High-Profile Examples
Several cases have illustrated the real-world impact of AI bias:
- A hiring algorithm used by a major technology company to screen CVs learned to prefer male candidates because historical hires were predominantly male, reportedly leading to the tool's discontinuation.
- COMPAS, a criminal recidivism prediction tool used in US courts, was found by a 2016 ProPublica analysis to misclassify Black defendants as high risk at approximately twice the rate of white defendants.
- Pulse oximeters, which use AI to infer blood oxygen saturation from light reflected through the skin, performed less accurately on darker-skinned patients, a clinical risk that became prominent during the COVID-19 pandemic.
- Facial recognition systems were documented to have substantially higher error rates for women with darker skin tones compared to men with lighter skin tones.
Fairness Metrics
Defining and measuring fairness in AI systems is technically complex because different formal definitions of fairness are mathematically incompatible — satisfying one definition often precludes satisfying another:
- Demographic parity: The model produces positive outcomes at equal rates across groups.
- Equal opportunity: The true positive rate is equal across groups (relevant when only positive outcomes matter).
- Equalised odds: Both true positive and false positive rates are equal across groups.
- Individual fairness: Similar individuals receive similar predictions.
- Calibration: Predicted probabilities correspond to actual outcome rates across groups.
Practitioners must select the appropriate fairness criterion based on the specific use case, applicable law, and the relative costs of different error types.
Mitigation Approaches
Approaches to reducing AI bias operate at multiple stages:
Pre-processing: Cleaning or rebalancing training data — removing discriminatory proxies, oversampling underrepresented groups, or applying sampling strategies to equalise representation.
In-processing: Incorporating fairness constraints directly into the training objective, so the model is penalised for producing disparate outcomes across protected groups.
Post-processing: Adjusting model thresholds separately for different demographic groups to achieve a target fairness criterion after a model is trained.
Auditing: Independently evaluating deployed models for disparate impact across demographic groups, using held-out test sets stratified by protected characteristics.
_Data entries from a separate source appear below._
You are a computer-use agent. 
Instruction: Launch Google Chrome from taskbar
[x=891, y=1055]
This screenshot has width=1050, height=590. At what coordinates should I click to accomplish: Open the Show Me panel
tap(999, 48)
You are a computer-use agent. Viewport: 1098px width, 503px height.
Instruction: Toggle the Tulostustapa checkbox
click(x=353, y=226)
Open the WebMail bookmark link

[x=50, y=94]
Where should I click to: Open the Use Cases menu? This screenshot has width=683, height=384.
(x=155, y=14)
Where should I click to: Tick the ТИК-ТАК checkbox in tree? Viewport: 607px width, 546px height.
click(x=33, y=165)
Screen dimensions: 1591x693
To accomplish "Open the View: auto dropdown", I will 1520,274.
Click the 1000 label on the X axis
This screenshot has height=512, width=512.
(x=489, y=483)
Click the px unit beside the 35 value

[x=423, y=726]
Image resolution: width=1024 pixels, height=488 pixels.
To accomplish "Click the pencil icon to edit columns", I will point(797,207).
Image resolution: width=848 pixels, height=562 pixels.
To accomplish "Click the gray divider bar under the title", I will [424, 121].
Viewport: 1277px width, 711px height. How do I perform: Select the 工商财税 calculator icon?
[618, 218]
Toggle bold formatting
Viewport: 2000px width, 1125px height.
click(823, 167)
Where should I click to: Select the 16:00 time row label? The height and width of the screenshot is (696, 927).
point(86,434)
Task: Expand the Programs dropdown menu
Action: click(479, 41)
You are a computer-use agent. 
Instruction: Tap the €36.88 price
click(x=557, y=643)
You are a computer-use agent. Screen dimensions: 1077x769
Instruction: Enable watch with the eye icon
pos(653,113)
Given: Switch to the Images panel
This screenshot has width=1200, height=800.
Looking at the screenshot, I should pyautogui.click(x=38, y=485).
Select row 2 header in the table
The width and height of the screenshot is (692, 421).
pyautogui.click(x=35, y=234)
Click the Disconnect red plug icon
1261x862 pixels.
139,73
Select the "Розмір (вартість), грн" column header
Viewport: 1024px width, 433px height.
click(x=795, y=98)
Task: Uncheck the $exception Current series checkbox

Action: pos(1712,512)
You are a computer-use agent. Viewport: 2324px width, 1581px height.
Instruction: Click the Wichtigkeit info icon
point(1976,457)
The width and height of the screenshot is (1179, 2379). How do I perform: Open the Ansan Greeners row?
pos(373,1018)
External algorithmic audits are increasingly required by regulators.
Diverse teams: Ensuring that AI development teams include individuals from the demographic groups likely to be affected, reducing the risk that biases will go unnoticed.
References
- Buolamwini, J., & Gebru, T. (2018). Gender shades: Intersectional accuracy disparities in commercial gender classification. Proceedings of the 1st Conference on Fairness, Accountability and Transparency, PMLR 81:77-91.
- Angwin, J., Larson, J., Mattu, S., & Kirchner, L. (2016). Machine bias. ProPublica.
- Barocas, S., Hardt, M., & Narayanan, A. (2023). Fairness and Machine Learning: Limitations and Opportunities. MIT Press.
- Google for Developers. (2024). Fairness: Types of bias. Machine Learning Crash Course.
- Lumenova AI. (2024). Fairness and bias in machine learning: Mitigation strategies. lumenova.ai.
- Bank Negara Malaysia. (2025). Discussion Paper on Artificial Intelligence in Malaysia's Financial Sector. BNM.